Pharmacokinetic data
- Elimination half-life: 14–61 minutes

Identifiers
- IUPAC name 2-(1H-imidazol-5-yl)ethanamine;dihydrochloride;
- CAS Number: 56-92-8;
- PubChem CID: 5818;
- ChemSpider: 5613;
- UNII: 3POA0Q644U;
- KEGG: D04444;
- ChEMBL: ChEMBL1533310;

Chemical and physical data
- Formula: C_{5}H_{11}Cl_{2}N_{3}
- Molar mass: 184.06 g·mol^{−1}
- 3D model (JSmol): Interactive image;
- SMILES C1=C(NC=N1)CCN.Cl.Cl;
- InChI InChI=1S/C5H9N3.2ClH/c6-2-1-5-3-7-4-8-5;;/h3-4H,1-2,6H2,(H,7,8);2*1H; Key:PPZMYIBUHIPZOS-UHFFFAOYSA-N;

= AGX-201 =

AGX-201, also known as histamine dihydrochloride, is a histamine receptor modulator which is under development for the treatment of migraine. It is or was also under development for a variety of other indications. The drug is given by subcutaneous injection.

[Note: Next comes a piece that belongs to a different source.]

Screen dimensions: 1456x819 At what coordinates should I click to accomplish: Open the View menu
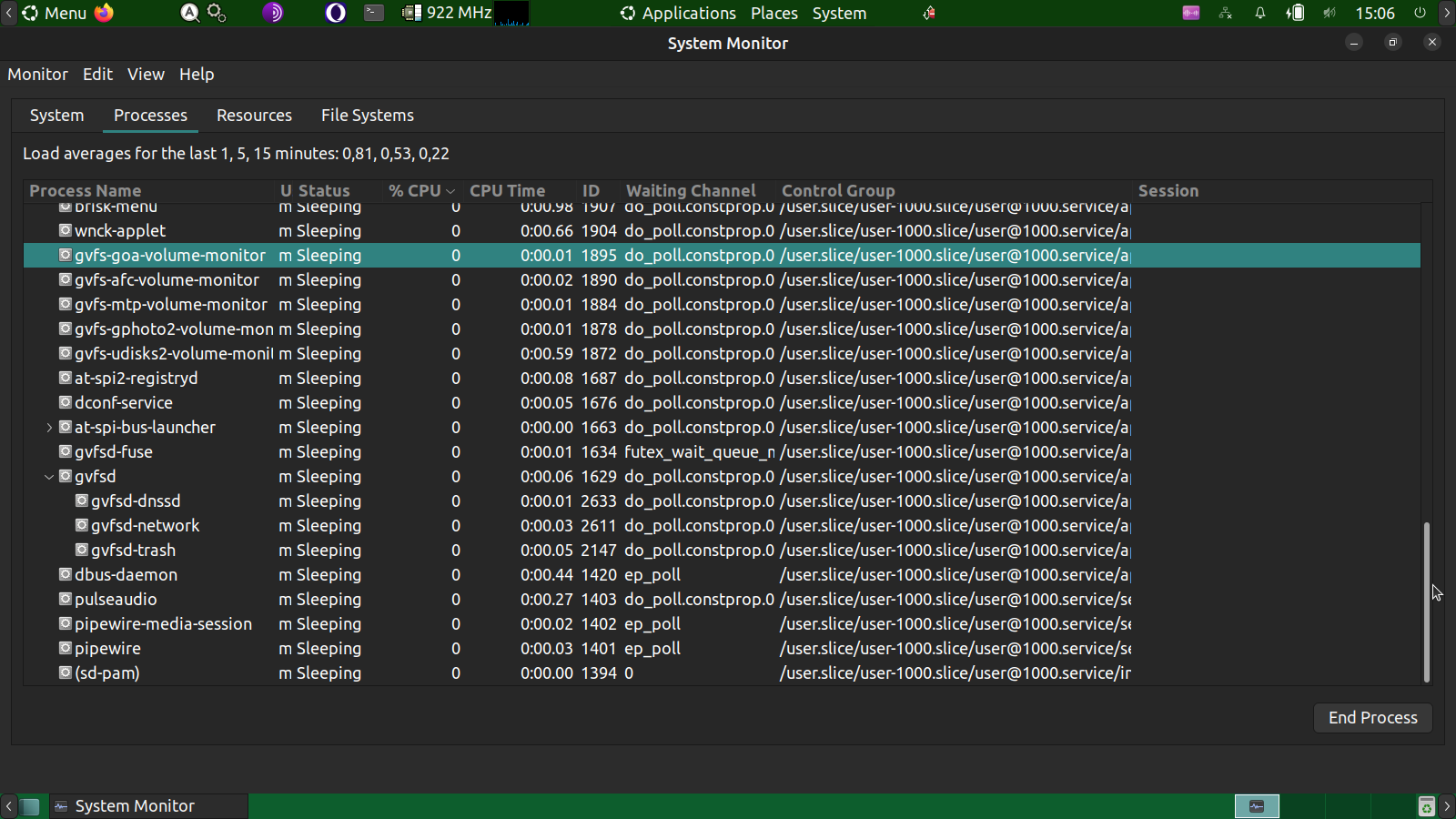click(146, 75)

It is the dihydrochloride salt of histamine. However, whereas histamine is said to efficiently induce migraine in people with migraine most likely via histamine H_{1} and H_{3} receptors, AGX-201 is said to act as an antagonist of the H_{1} receptor and as an agonist of the H_{3} receptor. This in turn is said to produce antimigraine effects by reducing the release of pro-inflammatory mediators in trigeminal nerve endings and hence via anti-inflammatory effects. The drug is also specifically said to modulate histamine receptors on mast cells to make them more resilient to degranulation as part of its antimigraine activity. The exact mechanism of action of AGX-201 in terms of its antimigraine effects is unknown however. The elimination half-life of histamine dihydrochloride by subcutaneous injection in humans is 14 to 61 minutes.

AGX-201 is under development by AgoneX Biopharmaceuticals. As of August 2024, it is in phase 2 clinical trials for this indication. The drug is or was also under development for the treatment of amyotrophic lateral sclerosis (ALS), attention deficit hyperactivity disorder (ADHD), autistic disorder, epilepsy, multiple sclerosis, neurodegenerative disorders, Parkinson's disease, and schizophrenia, but no recent development has been reported for these indications.